> **YOUR OBJECTIVE**
Pictures are not part of the copy; retype all the records below exactly.

(Dataset entries)

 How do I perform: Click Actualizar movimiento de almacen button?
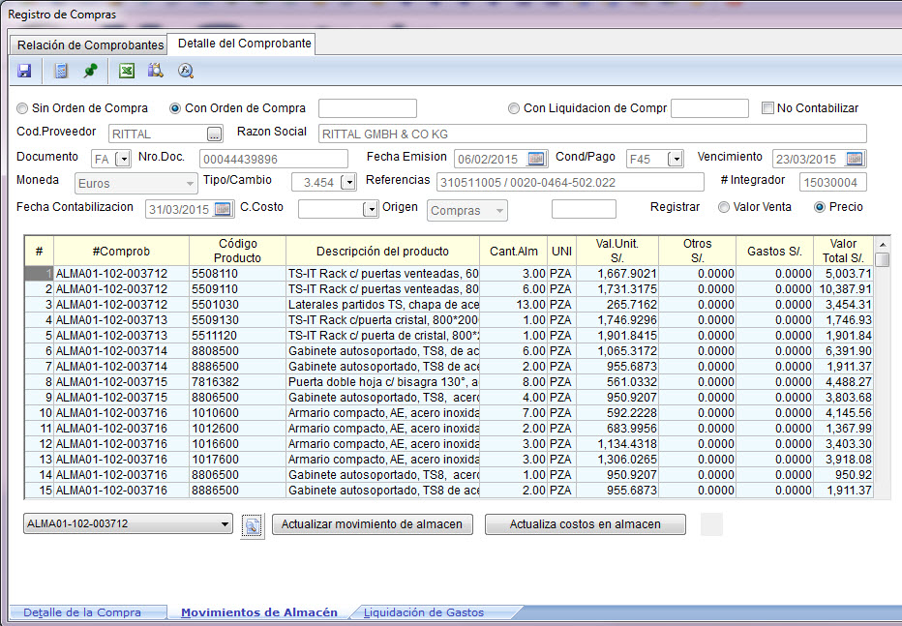[x=373, y=524]
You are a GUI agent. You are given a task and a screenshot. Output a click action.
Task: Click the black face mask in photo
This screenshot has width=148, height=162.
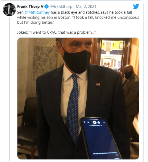76,61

> **TASK SOLUTION**
 How do I perform: Click Actualizar movimiento de almacen button?
[x=373, y=524]
You are a GUI agent. You are given a task and a screenshot. Output a click action.
Task: Click the black face mask in photo
This screenshot has width=148, height=162.
76,61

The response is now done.